▶ **Activity**
Please write the following entries out once more, exactly.
** Exercise data follows **
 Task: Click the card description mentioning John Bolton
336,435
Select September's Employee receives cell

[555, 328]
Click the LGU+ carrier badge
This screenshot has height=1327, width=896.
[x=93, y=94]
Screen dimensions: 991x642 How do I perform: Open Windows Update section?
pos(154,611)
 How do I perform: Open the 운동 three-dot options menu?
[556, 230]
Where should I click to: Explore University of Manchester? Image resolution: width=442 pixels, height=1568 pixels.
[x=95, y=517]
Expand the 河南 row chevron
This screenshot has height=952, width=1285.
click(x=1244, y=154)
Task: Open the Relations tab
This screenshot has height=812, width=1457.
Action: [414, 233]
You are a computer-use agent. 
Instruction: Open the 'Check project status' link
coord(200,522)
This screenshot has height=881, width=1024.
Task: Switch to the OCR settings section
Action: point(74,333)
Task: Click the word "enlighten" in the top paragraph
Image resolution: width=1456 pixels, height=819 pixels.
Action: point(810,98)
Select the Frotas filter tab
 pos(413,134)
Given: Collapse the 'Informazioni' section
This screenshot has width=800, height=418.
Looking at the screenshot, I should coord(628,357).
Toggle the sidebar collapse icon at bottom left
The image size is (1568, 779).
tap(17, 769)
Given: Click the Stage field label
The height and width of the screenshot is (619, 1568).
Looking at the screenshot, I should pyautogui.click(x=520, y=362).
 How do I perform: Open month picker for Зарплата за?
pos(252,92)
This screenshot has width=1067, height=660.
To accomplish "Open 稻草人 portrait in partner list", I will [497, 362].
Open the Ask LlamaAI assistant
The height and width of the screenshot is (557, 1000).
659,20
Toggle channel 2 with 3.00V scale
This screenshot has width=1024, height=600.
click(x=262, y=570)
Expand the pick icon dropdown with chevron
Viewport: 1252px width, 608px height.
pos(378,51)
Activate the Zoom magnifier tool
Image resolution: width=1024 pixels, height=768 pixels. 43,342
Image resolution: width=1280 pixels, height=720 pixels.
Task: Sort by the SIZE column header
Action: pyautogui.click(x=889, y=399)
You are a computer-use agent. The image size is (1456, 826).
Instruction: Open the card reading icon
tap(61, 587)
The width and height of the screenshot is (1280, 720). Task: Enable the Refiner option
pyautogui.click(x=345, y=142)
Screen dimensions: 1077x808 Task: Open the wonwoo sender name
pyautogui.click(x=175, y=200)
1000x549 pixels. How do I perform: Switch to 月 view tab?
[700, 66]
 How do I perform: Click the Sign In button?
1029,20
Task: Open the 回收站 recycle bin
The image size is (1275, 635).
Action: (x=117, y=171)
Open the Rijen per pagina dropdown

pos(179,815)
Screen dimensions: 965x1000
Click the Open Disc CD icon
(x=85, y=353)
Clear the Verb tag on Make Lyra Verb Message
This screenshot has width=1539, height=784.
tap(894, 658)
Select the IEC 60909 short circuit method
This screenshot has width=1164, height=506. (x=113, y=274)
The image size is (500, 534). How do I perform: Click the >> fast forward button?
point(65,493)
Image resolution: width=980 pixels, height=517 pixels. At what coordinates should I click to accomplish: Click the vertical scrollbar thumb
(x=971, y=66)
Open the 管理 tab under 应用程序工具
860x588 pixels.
** End of Exercise data **
▶ **Output for this task**
 Task: Click the card description mentioning John Bolton
336,435
Select September's Employee receives cell

[555, 328]
Click the LGU+ carrier badge
This screenshot has height=1327, width=896.
[x=93, y=94]
Screen dimensions: 991x642 How do I perform: Open Windows Update section?
pos(154,611)
 How do I perform: Open the 운동 three-dot options menu?
[556, 230]
Where should I click to: Explore University of Manchester? Image resolution: width=442 pixels, height=1568 pixels.
[x=95, y=517]
Expand the 河南 row chevron
This screenshot has height=952, width=1285.
click(x=1244, y=154)
Task: Open the Relations tab
This screenshot has height=812, width=1457.
Action: [414, 233]
You are a computer-use agent. 
Instruction: Open the 'Check project status' link
coord(200,522)
This screenshot has height=881, width=1024.
Task: Switch to the OCR settings section
Action: point(74,333)
Task: Click the word "enlighten" in the top paragraph
Image resolution: width=1456 pixels, height=819 pixels.
Action: point(810,98)
Select the Frotas filter tab
 pos(413,134)
Given: Collapse the 'Informazioni' section
This screenshot has width=800, height=418.
Looking at the screenshot, I should coord(628,357).
Toggle the sidebar collapse icon at bottom left
The image size is (1568, 779).
tap(17, 769)
Given: Click the Stage field label
The height and width of the screenshot is (619, 1568).
Looking at the screenshot, I should pyautogui.click(x=520, y=362).
 How do I perform: Open month picker for Зарплата за?
pos(252,92)
This screenshot has width=1067, height=660.
To accomplish "Open 稻草人 portrait in partner list", I will [497, 362].
Open the Ask LlamaAI assistant
The height and width of the screenshot is (557, 1000).
659,20
Toggle channel 2 with 3.00V scale
This screenshot has width=1024, height=600.
click(x=262, y=570)
Expand the pick icon dropdown with chevron
Viewport: 1252px width, 608px height.
pos(378,51)
Activate the Zoom magnifier tool
Image resolution: width=1024 pixels, height=768 pixels. 43,342
Image resolution: width=1280 pixels, height=720 pixels.
Task: Sort by the SIZE column header
Action: pyautogui.click(x=889, y=399)
You are a computer-use agent. The image size is (1456, 826).
Instruction: Open the card reading icon
tap(61, 587)
The width and height of the screenshot is (1280, 720). Task: Enable the Refiner option
pyautogui.click(x=345, y=142)
Screen dimensions: 1077x808 Task: Open the wonwoo sender name
pyautogui.click(x=175, y=200)
1000x549 pixels. How do I perform: Switch to 月 view tab?
[700, 66]
 How do I perform: Click the Sign In button?
1029,20
Task: Open the 回收站 recycle bin
The image size is (1275, 635).
Action: (x=117, y=171)
Open the Rijen per pagina dropdown

pos(179,815)
Screen dimensions: 965x1000
Click the Open Disc CD icon
(x=85, y=353)
Clear the Verb tag on Make Lyra Verb Message
This screenshot has width=1539, height=784.
tap(894, 658)
Select the IEC 60909 short circuit method
This screenshot has width=1164, height=506. (x=113, y=274)
The image size is (500, 534). How do I perform: Click the >> fast forward button?
point(65,493)
Image resolution: width=980 pixels, height=517 pixels. At what coordinates should I click to accomplish: Click the vertical scrollbar thumb
(x=971, y=66)
Open the 管理 tab under 应用程序工具
860x588 pixels.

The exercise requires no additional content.